The Days Get Away

How do you plan your day…or is “planning” something akin to a foreign concept?

One of my graduate professors referred to much of the day as “fighting alligators”. The strategy being you fight the one closest, the one about to kill you.

It was his tongue-in-cheek way of talking about damage control, managing chaos – responding to the whims and beck and call of others.

Confucius say “Every man lives two lives: the second begins when he realizes he has only one.”

Perhaps this was true in the time of Confucius. What feels more true to me is that we live in the time of YOLO, FOMO, and being guided by the whims of others instead of the intentions of ourselves.

For the last five weeks, I’ve been living in a microcosm of outside intention and inner chaos. Of things that seem planned if you’re not there, but feel thrown together if you are. What have I observed?

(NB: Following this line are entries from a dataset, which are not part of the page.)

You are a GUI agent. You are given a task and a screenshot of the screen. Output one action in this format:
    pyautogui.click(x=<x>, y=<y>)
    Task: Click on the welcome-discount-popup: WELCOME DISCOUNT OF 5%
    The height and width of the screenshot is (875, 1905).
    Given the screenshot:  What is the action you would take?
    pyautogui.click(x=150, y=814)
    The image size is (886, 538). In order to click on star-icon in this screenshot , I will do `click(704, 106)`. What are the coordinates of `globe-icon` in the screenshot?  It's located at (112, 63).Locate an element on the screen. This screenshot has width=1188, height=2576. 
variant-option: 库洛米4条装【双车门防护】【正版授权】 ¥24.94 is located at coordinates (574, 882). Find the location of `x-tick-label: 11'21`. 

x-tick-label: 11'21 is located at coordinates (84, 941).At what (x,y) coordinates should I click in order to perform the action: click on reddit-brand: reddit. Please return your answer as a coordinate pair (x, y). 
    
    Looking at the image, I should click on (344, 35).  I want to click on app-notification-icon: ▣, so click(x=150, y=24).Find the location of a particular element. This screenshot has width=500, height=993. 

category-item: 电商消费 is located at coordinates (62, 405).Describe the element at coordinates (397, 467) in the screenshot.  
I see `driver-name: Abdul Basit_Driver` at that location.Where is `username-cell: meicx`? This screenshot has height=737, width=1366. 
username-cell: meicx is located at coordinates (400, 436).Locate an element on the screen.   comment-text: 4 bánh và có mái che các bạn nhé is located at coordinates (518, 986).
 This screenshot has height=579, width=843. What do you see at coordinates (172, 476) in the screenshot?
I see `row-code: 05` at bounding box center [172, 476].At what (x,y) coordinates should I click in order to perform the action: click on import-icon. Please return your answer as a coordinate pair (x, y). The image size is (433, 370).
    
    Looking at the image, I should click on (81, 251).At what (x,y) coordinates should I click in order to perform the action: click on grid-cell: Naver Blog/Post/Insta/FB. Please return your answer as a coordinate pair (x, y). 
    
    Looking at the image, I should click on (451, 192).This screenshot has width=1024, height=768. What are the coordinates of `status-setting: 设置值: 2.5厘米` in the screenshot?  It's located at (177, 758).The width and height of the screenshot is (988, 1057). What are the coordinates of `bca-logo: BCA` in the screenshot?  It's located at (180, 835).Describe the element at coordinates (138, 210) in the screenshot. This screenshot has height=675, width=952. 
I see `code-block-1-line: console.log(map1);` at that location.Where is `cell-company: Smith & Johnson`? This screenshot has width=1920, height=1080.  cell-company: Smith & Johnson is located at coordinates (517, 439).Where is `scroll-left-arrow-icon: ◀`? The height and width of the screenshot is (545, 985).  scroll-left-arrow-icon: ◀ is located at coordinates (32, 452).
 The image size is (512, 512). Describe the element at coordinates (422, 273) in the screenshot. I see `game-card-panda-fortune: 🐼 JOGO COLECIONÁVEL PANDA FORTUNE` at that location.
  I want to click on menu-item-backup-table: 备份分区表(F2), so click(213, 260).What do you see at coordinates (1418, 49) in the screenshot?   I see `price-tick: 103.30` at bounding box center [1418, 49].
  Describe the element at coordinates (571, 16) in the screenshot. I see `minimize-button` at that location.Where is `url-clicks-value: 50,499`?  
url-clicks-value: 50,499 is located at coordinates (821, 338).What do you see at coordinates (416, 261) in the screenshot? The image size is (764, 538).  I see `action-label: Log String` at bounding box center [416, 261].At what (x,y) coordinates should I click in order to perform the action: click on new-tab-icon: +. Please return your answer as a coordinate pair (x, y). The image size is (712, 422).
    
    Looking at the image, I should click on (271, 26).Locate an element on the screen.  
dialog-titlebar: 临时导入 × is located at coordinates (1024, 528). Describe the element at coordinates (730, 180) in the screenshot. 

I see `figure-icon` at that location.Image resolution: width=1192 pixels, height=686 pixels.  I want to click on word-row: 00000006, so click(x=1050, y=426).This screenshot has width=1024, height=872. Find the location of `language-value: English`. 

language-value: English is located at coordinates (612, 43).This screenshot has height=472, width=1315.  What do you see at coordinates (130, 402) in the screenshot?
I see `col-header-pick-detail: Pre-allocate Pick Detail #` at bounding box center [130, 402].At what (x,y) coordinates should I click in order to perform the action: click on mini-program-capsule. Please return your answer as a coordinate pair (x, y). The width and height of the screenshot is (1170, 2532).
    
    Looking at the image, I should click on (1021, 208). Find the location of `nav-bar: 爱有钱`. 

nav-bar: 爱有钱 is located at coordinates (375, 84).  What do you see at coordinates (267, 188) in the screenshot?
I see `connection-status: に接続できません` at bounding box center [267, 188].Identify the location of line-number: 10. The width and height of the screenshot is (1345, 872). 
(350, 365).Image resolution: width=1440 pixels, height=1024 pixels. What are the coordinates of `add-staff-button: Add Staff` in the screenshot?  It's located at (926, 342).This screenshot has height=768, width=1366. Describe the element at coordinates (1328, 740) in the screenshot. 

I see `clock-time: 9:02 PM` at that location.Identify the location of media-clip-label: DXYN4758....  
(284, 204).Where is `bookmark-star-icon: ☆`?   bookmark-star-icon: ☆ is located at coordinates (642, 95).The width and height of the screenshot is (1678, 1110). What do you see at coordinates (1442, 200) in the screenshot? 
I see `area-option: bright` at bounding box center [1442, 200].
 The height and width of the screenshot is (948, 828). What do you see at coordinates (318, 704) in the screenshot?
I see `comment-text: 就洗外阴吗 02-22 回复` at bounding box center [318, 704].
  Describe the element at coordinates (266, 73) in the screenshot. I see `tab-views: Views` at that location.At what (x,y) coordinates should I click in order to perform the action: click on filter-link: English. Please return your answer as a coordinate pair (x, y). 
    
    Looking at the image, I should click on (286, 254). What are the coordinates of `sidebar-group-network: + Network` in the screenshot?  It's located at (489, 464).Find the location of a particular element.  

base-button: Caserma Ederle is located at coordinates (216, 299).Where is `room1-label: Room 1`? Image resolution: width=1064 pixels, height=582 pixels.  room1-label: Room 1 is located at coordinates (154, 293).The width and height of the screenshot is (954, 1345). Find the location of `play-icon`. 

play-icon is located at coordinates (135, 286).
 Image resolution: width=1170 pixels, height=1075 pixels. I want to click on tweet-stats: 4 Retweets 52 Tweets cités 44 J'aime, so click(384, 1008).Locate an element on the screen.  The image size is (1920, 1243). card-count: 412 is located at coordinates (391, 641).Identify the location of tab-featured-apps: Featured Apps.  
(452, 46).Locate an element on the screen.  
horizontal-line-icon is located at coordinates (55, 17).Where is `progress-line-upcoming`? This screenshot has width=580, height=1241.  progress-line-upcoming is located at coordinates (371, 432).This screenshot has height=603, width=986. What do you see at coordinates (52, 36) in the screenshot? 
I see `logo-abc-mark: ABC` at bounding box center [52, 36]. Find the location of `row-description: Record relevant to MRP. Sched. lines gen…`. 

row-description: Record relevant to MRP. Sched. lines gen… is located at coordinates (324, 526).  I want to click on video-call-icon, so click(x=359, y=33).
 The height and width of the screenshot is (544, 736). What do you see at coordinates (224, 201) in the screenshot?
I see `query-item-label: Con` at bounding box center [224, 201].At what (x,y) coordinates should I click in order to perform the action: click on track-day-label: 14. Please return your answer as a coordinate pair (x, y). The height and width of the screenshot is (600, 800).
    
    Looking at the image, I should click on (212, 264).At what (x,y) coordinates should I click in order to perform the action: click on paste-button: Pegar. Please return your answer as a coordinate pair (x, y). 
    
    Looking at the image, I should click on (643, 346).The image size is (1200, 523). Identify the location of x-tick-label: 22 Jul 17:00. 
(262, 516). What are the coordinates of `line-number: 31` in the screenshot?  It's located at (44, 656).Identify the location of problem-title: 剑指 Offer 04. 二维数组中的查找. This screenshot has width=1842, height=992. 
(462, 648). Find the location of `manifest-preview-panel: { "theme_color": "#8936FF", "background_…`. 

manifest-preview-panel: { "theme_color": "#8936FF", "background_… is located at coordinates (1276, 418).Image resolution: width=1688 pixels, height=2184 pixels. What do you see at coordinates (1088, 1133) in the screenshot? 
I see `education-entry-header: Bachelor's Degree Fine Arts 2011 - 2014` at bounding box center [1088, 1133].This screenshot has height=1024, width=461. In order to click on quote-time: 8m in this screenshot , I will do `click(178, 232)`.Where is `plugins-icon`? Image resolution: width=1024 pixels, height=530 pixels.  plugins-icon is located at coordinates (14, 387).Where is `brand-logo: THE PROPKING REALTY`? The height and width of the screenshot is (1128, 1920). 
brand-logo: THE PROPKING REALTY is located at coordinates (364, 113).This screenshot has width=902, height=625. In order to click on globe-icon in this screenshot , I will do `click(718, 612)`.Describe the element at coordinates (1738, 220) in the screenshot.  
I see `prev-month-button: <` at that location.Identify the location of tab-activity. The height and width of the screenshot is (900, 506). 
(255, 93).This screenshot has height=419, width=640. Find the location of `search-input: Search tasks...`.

It appears the inner lemming comes out in me in this environment. I find myself slowly gravitating to the unproductive and useless engagements of “deep talks”, “titillating conversation”, and generally being social at all times.

It’s just as likely to be over-exposure. I came from an environment where I was either alone or with one person nearly all the time. A common phrase around these parts is that the social batteries are running low. No matter how fulfilling the conversation, how interesting the person, not moving forward to a goal at a pace which feels productive is damning to the soul.

On this I work today. Back-tracking – making a list, checking things off. Simple administrative stuff, unadorned by fanciful talk and clustering with other “grinders”.

The most productive people I’ve ever met never saw the inside of an office. Trying that today.

Hello from Forest City, Malaysia with a view of Singapore across the Johor Strait.